**To-do list**
#1 Answer these questions from the passage below on Rome and Greek tragedy, one answer per line:
(a) How does the passage describe Greece?
(b) What change in Rome does the passage connect to Greek influence?
(c) What does the passage call the emergence of democracy?
#2 Summarize the passage below on Rome and Greek tragedy in two sentences.

# Start of Page text

The Roman sidewinder Finally, let us note that Rome
and its history is an ambiguous cousin to this case, a sidewinder resembling the
later American case. Note that Greece is a network of city-states, stretching
into Italy. We can feel confident that the diffusing influences of this system
are a major factor in the very similar development of Rome from monarchy to a
republic.
Greek Tragedy The emergence of democracy has become
our signature example of an eonic double emergent. The eonic effect is
beautifully reflected in the parallel, simultaneous, Greek Tragedy. There is a deep enigma here in
the paradox spawned by our terminology, the ‘eonic determination of Freedom’. A
variant of this is to look at Greek tragedy with a similar question about the
‘eonic determination of Greek Tragedy’ (i.e. the riddle of its periodization).
Why does this mysterious genre arise like an island in an ocean in concert with
the Axial period, and in parallel with the generation of the emergence of
democracy, and then disappear within a few generations?

# End of Page text
# Start of Given material

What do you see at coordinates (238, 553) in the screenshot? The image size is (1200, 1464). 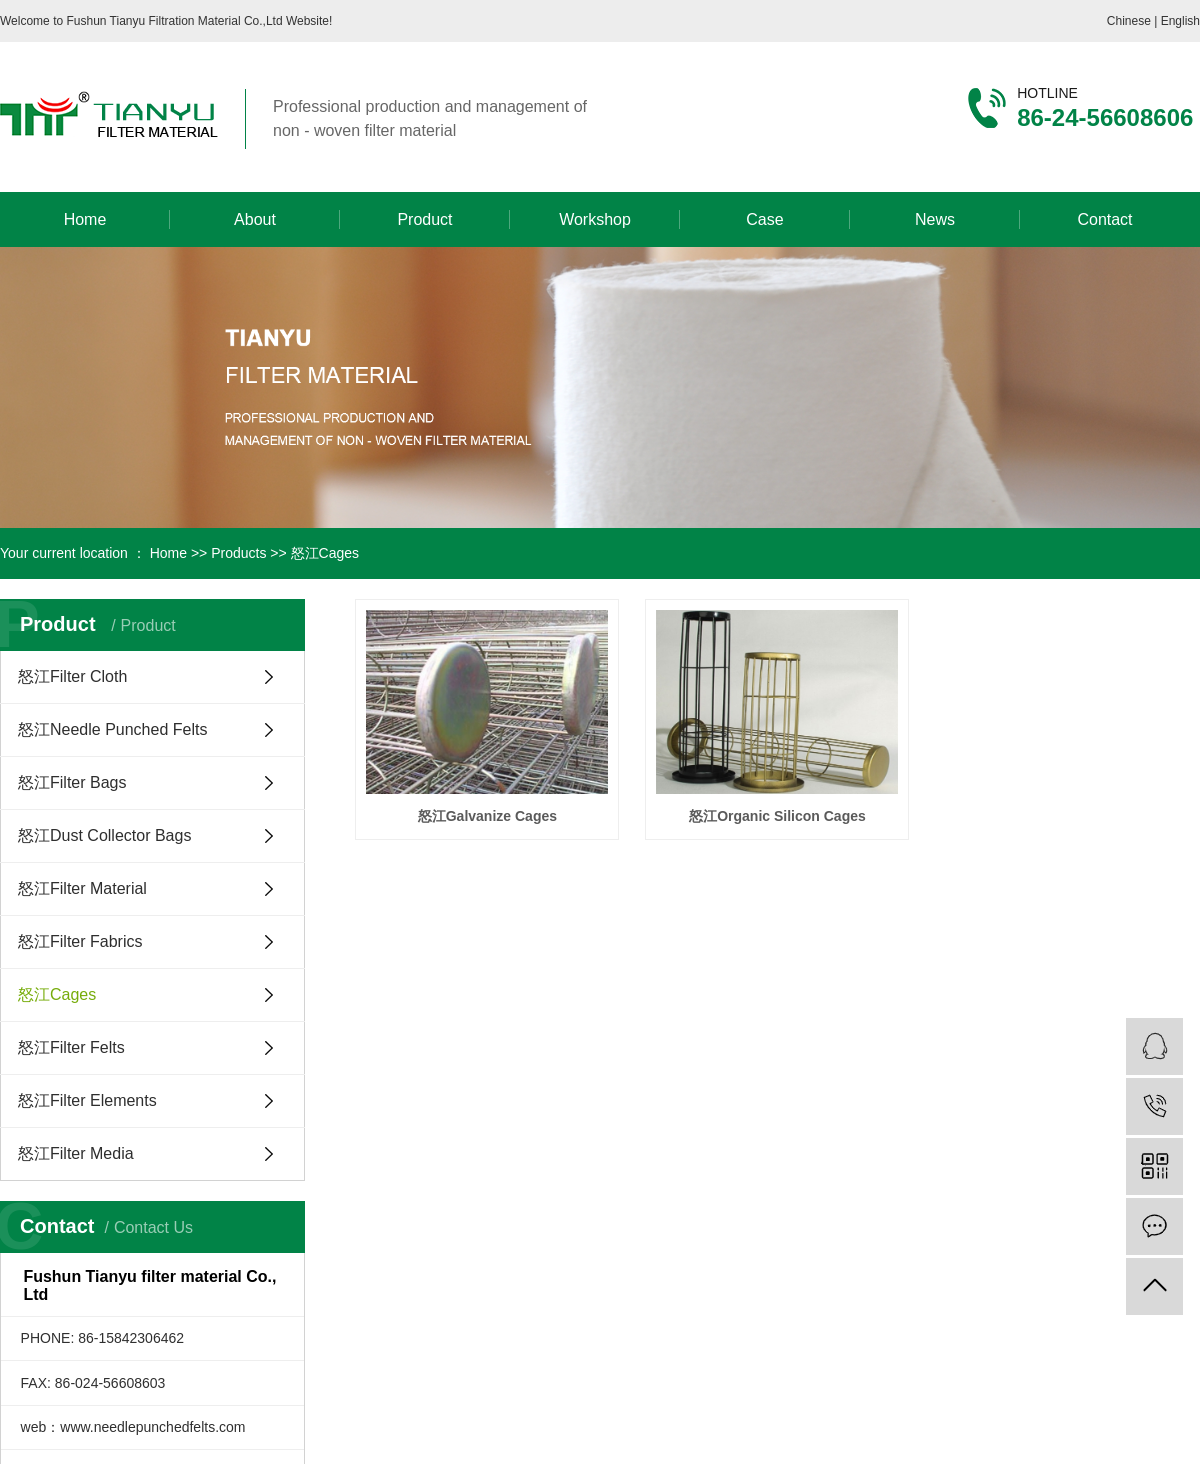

# End of Given material

**Final results**
#1
(a) As a network of city-states stretching into Italy.
(b) Rome's development from monarchy to a republic.
(c) Its signature example of an eonic double emergent.

#2 Rome is presented as an ambiguous cousin to the case under discussion, and influences spreading from Greece's network of city-states, which reached into Italy, are held to be a major factor in Rome's development from monarchy to republic. Greek tragedy, which reflects the eonic effect, arose alongside the Axial period and the emergence of democracy and then disappeared within a few generations, which raises a riddle about its periodization.